→ Directions: Please repeat the lines below, exactly and only, from the one that holds "Water & Utilities (933, 2290)" through the one that holds "About Us (958, 99)".

→ Stored records:
• • • • • • •

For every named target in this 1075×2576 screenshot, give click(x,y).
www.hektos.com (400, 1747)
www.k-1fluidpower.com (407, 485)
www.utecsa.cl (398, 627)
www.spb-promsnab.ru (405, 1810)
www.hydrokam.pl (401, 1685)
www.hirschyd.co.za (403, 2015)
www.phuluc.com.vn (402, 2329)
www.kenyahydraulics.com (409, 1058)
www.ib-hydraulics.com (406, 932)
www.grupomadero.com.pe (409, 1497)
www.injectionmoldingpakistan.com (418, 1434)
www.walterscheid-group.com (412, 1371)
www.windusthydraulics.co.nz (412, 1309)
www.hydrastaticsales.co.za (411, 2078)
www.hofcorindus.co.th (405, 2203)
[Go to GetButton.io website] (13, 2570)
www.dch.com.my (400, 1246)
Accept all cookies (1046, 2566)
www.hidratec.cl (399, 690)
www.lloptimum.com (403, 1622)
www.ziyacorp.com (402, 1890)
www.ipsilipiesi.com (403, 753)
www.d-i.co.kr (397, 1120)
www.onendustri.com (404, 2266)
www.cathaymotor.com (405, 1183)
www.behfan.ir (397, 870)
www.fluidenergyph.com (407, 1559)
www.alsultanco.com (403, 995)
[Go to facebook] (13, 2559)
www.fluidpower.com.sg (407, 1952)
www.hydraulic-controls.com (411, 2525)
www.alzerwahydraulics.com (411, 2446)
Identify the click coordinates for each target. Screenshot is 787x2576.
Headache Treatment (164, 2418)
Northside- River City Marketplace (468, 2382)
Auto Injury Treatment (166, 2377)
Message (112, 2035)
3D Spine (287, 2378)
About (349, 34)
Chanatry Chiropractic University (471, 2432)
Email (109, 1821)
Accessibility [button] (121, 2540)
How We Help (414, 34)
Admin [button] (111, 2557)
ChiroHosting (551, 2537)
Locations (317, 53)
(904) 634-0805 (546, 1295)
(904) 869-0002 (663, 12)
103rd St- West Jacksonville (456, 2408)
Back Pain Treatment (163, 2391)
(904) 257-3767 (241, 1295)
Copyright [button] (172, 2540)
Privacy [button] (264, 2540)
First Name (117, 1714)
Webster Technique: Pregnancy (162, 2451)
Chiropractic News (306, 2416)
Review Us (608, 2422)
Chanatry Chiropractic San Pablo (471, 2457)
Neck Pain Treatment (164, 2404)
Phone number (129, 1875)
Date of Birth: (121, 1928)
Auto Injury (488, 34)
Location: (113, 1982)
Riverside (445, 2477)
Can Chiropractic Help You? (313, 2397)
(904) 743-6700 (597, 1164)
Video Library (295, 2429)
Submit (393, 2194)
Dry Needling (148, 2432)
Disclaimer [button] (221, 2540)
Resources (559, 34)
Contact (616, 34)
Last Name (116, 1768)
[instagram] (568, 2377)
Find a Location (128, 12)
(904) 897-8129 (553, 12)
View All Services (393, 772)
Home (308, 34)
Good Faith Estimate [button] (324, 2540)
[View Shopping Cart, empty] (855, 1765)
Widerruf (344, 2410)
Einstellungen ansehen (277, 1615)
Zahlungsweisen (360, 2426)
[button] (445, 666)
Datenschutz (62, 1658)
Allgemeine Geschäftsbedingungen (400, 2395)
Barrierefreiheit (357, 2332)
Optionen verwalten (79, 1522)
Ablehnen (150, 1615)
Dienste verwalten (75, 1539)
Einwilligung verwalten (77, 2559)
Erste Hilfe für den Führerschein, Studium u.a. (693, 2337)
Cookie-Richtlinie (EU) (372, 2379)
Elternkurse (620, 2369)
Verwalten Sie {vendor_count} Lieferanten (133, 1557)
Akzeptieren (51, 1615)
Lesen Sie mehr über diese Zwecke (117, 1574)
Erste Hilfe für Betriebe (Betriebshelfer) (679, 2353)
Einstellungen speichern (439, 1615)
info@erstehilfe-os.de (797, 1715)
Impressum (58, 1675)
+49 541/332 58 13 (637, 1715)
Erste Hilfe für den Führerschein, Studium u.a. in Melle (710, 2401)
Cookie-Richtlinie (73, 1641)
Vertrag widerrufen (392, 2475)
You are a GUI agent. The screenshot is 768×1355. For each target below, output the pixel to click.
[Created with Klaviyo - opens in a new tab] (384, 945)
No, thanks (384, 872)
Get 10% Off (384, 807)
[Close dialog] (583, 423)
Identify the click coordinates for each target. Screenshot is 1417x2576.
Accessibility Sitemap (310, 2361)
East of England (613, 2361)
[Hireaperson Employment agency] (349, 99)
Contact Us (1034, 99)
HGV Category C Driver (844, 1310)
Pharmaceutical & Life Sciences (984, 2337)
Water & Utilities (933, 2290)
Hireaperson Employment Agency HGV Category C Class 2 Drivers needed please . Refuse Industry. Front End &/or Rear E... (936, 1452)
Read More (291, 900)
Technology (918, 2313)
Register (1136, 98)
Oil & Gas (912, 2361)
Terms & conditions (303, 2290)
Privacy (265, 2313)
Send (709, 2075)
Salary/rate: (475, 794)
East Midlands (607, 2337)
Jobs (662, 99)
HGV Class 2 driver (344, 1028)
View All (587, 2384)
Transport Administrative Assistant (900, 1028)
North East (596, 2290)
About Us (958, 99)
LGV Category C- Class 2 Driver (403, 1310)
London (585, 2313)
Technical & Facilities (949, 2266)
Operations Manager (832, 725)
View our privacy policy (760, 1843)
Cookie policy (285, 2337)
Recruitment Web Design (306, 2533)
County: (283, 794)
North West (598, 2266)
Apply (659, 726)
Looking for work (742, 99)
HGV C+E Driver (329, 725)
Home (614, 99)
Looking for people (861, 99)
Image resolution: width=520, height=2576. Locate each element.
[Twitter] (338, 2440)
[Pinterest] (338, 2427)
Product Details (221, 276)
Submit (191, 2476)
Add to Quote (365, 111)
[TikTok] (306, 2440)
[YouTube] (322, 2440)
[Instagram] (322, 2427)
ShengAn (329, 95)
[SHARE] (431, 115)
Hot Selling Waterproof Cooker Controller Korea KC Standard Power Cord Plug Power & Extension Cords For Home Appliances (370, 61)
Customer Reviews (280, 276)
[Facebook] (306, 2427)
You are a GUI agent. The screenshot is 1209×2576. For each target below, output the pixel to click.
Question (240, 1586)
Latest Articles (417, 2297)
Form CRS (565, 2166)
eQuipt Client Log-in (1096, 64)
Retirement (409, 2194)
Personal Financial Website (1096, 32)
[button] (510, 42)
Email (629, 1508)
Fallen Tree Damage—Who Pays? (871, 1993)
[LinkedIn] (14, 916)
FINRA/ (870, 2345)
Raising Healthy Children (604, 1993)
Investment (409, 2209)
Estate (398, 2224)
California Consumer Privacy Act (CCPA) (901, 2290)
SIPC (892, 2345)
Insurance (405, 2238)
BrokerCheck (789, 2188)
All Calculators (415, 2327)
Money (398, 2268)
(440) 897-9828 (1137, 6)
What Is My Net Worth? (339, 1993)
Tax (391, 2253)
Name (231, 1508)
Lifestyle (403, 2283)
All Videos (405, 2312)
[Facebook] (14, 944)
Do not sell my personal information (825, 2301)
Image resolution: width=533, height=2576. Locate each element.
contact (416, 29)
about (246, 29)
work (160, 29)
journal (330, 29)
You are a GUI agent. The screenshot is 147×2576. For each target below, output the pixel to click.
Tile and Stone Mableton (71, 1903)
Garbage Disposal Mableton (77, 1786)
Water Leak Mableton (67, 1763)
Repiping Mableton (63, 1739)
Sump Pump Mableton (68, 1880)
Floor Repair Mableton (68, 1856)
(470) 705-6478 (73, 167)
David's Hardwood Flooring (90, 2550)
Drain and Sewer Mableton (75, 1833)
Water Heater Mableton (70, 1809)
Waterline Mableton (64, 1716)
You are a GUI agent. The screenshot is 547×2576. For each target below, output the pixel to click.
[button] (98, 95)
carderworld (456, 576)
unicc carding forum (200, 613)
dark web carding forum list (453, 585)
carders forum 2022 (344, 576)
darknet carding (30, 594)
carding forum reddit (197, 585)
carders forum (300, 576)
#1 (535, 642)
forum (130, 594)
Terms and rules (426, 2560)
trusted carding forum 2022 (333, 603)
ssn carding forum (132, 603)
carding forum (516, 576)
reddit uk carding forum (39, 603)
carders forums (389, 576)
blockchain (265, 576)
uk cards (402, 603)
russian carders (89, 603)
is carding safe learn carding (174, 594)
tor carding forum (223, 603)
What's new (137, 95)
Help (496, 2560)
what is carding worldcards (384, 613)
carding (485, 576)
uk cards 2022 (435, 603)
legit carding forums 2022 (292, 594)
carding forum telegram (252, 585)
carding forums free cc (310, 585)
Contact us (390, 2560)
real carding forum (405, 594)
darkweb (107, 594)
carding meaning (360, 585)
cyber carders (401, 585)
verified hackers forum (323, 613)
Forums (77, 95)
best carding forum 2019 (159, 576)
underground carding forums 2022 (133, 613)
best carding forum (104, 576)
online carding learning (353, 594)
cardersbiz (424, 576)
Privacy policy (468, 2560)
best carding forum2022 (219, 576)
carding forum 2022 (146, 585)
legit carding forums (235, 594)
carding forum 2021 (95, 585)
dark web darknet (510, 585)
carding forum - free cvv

• • • • • • •

→ Task output:
Water & Utilities (933, 2290)
Hireaperson Employment Agency HGV Category C Class 2 Drivers needed please . Refuse Industry. Front End &/or Rear E... (936, 1452)
Read More (291, 900)
Technology (918, 2313)
Register (1136, 98)
Oil & Gas (912, 2361)
Terms & conditions (303, 2290)
Privacy (265, 2313)
Send (709, 2075)
Salary/rate: (475, 794)
East Midlands (607, 2337)
Jobs (662, 99)
HGV Class 2 driver (344, 1028)
View All (587, 2384)
Transport Administrative Assistant (900, 1028)
North East (596, 2290)
About Us (958, 99)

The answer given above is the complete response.